レティシアとキャットに挟まれる形で、ヘラは手練場に入った。
昨晩の服装のまま、しかし両手に手枷をかけられたヘラを見て、ユピエルは顔を青くしながら立ち上がった。
「へ――ヘラ! ああ、なんということ」
「……法王猊下。聖なる審判によるランド・コールの聖殺は成りませんでした。この不始末――いかような罰も受け入れる所存に御座います」
「そのことで、責任を感じる必要はありません。しかし、レティシア殿――このヘラへの仕打ちは、あまりにも酷いものです。手枷だけでも解くべきではありませんか?」
「……失礼ながら、法王様。彼女は、ランドの暗殺未遂で捕らえております。審判や聖殺などという言葉で、許される類いの罪ではありません。よって逃走や暴力を防ぐため、手枷は外せません」
レティシアの返答にユピエルは反論をしようとしたが、ヘラが静かに首を振ったことで口を閉ざした。
レティシアの許可を得てユピエルに近づいたヘラは、落ち込んだ表情で俯いていた。
「ランド・コールは……それほどまでに手強かったのですか?」
「……はい。ランドとともに、ゴブリンの軍勢と戦いましたが……我々では斃せないでしょう」
「そ、それほどまでの強さが――?」
「はい。わたしは無手の彼に勝てませんでした。ですが……負けてもおりません」
ヘラは顔を上げると、ユピエルを真っ直ぐに見た。
「わたしは取り調べで、これまでの聖殺の数などを、答えるように言われております。現在のところは黙秘しておりますが……これはアムラダ様の教義にある〝誠実であれ〟に反しているのでしょうか?」
「それは……」
不意の問いに絶句するユピエルに、ヘラは僅かに顔を上げた。
父でもあるユピエルの表情に、納得できるものが見られなかった――ヘラは再び俯くと、抑揚のない声で告げた。
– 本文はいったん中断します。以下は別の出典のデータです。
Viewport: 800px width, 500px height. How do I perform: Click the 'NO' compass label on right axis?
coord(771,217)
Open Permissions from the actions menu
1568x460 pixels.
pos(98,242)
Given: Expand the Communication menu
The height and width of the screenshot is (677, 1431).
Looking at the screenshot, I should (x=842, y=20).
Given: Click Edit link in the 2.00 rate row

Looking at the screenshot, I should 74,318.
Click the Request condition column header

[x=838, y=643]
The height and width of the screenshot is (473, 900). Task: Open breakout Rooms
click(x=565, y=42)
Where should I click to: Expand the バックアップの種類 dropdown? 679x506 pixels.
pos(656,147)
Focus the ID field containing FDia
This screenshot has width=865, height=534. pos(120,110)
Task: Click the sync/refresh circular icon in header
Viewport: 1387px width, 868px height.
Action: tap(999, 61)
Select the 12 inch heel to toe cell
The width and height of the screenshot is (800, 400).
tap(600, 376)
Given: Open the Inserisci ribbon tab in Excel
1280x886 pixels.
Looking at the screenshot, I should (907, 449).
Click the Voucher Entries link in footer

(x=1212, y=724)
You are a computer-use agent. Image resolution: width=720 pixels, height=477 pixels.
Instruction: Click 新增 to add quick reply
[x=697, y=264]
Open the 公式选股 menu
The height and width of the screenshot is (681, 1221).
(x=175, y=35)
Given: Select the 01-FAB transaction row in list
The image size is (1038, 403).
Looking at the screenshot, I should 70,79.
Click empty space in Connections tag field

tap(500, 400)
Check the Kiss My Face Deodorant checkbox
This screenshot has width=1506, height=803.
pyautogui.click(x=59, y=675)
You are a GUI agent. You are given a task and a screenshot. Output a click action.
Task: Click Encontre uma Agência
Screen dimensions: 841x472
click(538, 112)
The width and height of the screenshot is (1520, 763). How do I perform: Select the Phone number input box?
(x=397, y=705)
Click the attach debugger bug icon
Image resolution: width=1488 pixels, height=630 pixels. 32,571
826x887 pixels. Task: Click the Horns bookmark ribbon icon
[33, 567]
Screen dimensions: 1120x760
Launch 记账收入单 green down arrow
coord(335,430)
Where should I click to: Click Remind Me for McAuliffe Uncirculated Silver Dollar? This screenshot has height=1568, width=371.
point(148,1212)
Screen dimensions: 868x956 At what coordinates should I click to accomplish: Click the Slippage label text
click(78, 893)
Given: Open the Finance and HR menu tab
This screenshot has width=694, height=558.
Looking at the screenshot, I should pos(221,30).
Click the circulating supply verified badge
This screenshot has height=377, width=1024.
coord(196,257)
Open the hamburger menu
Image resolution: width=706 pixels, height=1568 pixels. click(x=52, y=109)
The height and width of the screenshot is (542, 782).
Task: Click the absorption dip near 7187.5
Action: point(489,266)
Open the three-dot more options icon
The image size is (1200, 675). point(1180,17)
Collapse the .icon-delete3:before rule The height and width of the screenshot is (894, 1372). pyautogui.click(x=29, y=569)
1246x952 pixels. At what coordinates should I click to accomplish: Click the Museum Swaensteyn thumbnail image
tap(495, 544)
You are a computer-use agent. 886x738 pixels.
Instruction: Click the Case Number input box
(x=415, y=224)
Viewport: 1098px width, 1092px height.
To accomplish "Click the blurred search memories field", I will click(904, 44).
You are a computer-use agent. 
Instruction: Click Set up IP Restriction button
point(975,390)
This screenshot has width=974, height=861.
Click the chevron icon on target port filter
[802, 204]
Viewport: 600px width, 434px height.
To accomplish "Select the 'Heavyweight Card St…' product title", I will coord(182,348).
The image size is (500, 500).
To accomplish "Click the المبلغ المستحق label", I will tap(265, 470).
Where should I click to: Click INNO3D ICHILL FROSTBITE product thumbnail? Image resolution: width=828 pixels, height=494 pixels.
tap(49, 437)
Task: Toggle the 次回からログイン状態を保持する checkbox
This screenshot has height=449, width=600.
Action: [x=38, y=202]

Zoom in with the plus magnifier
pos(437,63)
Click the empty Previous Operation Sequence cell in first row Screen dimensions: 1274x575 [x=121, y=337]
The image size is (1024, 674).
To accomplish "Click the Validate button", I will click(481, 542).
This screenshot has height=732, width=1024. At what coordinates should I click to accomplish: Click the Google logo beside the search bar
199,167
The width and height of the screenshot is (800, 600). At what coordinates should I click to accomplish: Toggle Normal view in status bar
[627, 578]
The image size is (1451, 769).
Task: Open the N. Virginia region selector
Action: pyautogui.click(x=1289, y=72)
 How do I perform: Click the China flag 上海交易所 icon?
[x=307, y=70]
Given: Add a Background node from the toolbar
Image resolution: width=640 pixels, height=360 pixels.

「わたしは、ランドとの果たし合いを申し込むつもりです」
「しかし、ランドには勝てぬと――」
「ですが、まだ負けておりません。この勝負に勝てば、わたしは黙秘を続けます。ですが負けた場合……敗者の責務として、尋問には正直に答えようと思います」
ヘラの問いに、ユピエルは絶句した。
そしてヘラを止めようとしたが、足音も無く近づいて来たキャットが声をかけたことで、ユピエルは説得を断念せざるを得なかった。
「時間よ、ヘラ。悪いけど」
「……わかりました」
キャットに従って、ヘラは修練場をあとにした。
左右に位置するレティシアやキャットに連れられたヘラは、廊下の先にいるリリンやクロースを一瞥した。
レティシアたちは、ランドに協力をしてヘラを捕らえようとしていた。そして自分の姉だと告げたセラは、ランドの元に嫁いだ――。
ヘラは視線を戻すと、ゴブリンの大軍と戦っていたランドの姿を思い出した。
(わたしは、他者から奪うことしかしなかった。だが、ランドは皆を助け続けてきたのだろう。だから、あれほどまでに横の繋がりが強いのか)
ゴブリンの軍勢と戦っていたときのランドは、ヘラに対しても気を配っていた。奪うのでは無く、護るために戦うことに慣れていた。
その差を目の当たりにしたヘラは、胸の中から暗い想いが湧き上がるのを感じていた。
(どちらが……アムラダ様の教義に即しているのか、考えなくてもわかる。わたしは……もう取り返しがつかないだろう)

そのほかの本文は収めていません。